母の、遅い中二病ドリームのノートを見た時が修羅場。

私の兄は、大学受験と就職に必要な国家資格の試験で、あわせて3年浪人をしており、

「この子は要領が悪い」

と母の心配の種だった。

でも就職してからは問題なくキャリアを積み、やがて知り合った同職種の女性と結婚することになった。

当時、兄は31歳、義姉になる人は33歳。

父も母も大喜び、義姉になる人が家に来た時も

「要領の悪いウチの子がこんな立派な女性と」

と歓迎ムードだった。

ところが、兄の結婚式が近づいたとき、私と従妹・従姉の前で本音を漏らした。

「本当はもっと別な女性がよかった」と。


義姉さんは、兄と同職種で、年上だからキャリアも上(当時の兄より上位の資格持ち)、もちろん年収も上。

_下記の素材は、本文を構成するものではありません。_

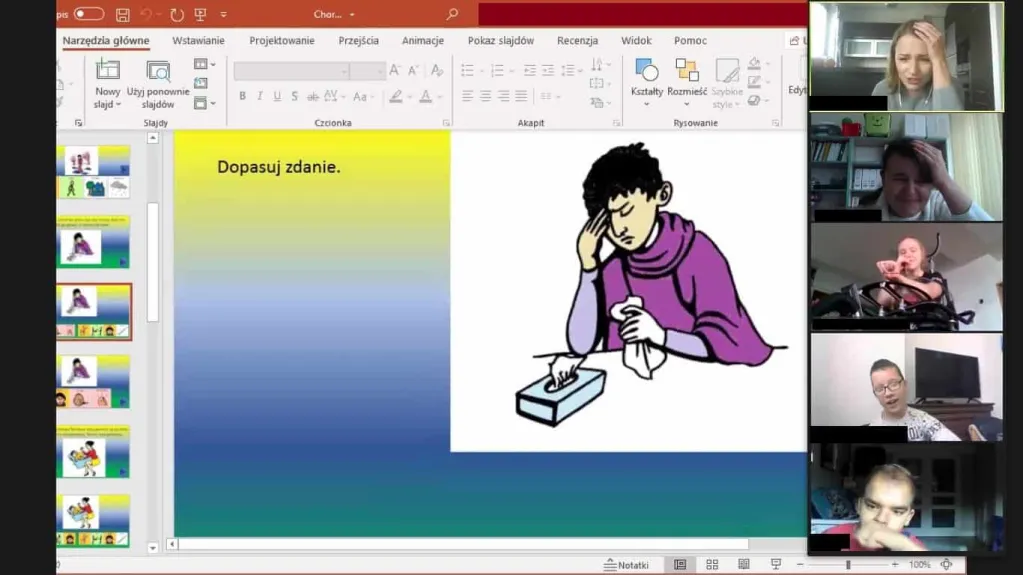Switch to the Animacje tab
Viewport: 1023px width, 575px height.
click(x=422, y=41)
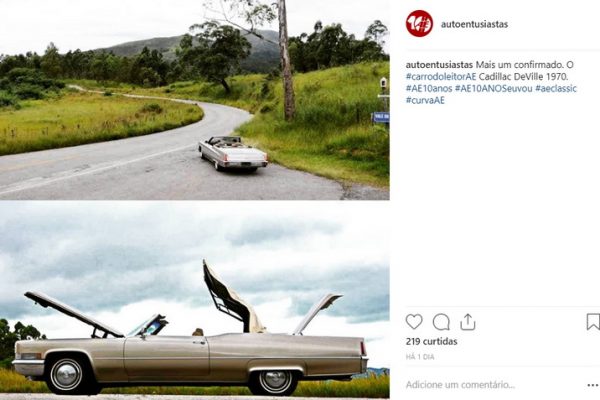This screenshot has width=600, height=400.
Task: Focus the Adicione um comentário field
Action: (x=494, y=385)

しかも、いかにも仕事できそうなキリっとした風貌で、父子家庭に育って弟妹の面倒を見てきたため家事もバリバリできる。

いったい何が不満なのかと聞いたら、母の理想は

「若いお嬢さん育ちで、物知らずで家事とか苦手な嫁にいろいろ教えたかった」

「『お義母さま~』って甘えられたり、尊敬されてニコニコ仲良くやりたかった」

「時にはやりくりに困った嫁に頼られてこっそり小遣いを渡すとかしたかった」

という、少女趣味というかなんというか、正直言ってキモいドリームだった。

酒が入っていたせいもあり、私と従妹・従姉で

「きもちわる~w。そんな女今時いないってw」

「そんな嫁おばさん苦労するだけよw」

とか笑いながらフルボッコにしたら、

「何よ!夢くらい見たっていいじゃない!」

って半泣きになってしまった。


確かに母は少女趣味なところがあり、私にお嬢さん的な「女らしさ」を求めることがあった。

「娘とお買い物」

「娘と一緒に並んで料理する」

というドリームに付き合わされて辟易したこともあった。

でも私は母の思うように育ったわけでもなく、また母もさすがに成人後は非常識な要求はしてこなかった。

それで、どうやらドリームの対象が未来の「嫁」になってしまっていたようだった。

母が暴走して嫁姑問題にならないかちょっと心配だったので、父にそれとなく話して様子を見ていたけれどその後は特に問題なく、私も忘れていった。

そして10年ほど経った去年、古くなった実家を全面建て替えすることになり、すでに結婚していた私も実家に残していた私物を整理するために実家に行った。

もう必要ない本やノート類はほとんど処分することになったんだけど、梱包する前に、捨てちゃいけない書類が紛れていないかチェックしていたら、覚えのないノートが紛れていた。

で、中身を確認すると、それは母の中二病ドリームノート(というか日記形式)だった。


日付は兄が結婚する少し前頃から結婚後しばらくまで続いていて、母の理想の「嫁ちゃん」と母の架空の仲良し生活をつづっていた。

母が内心でどんなことをかんがえていたのか、背筋に寒気が走り、心臓がバクバクした。

このまま捨てるべきか、何か問題が起こった時のために残しておくべきかとか、いろいろ考えて結局そのまま捨てたが、母や兄・義姉に動揺しているのを悟られまいと無理にハイテンションでしゃべって

「私ちゃん、ちょっと疲れてない?」

と言われたあたりまでが修羅場。

その後兄夫婦と父母は同居しているが、今のところ嫁姑関係は良好で、孫に対しても、嫁を立てながら程々の距離で可愛がる良いおばあちゃんらしい。

ノートを私のものに忍ばせて処分しようとしたのは、中二病から醒めて黒歴史になったからだと思いたい・・・。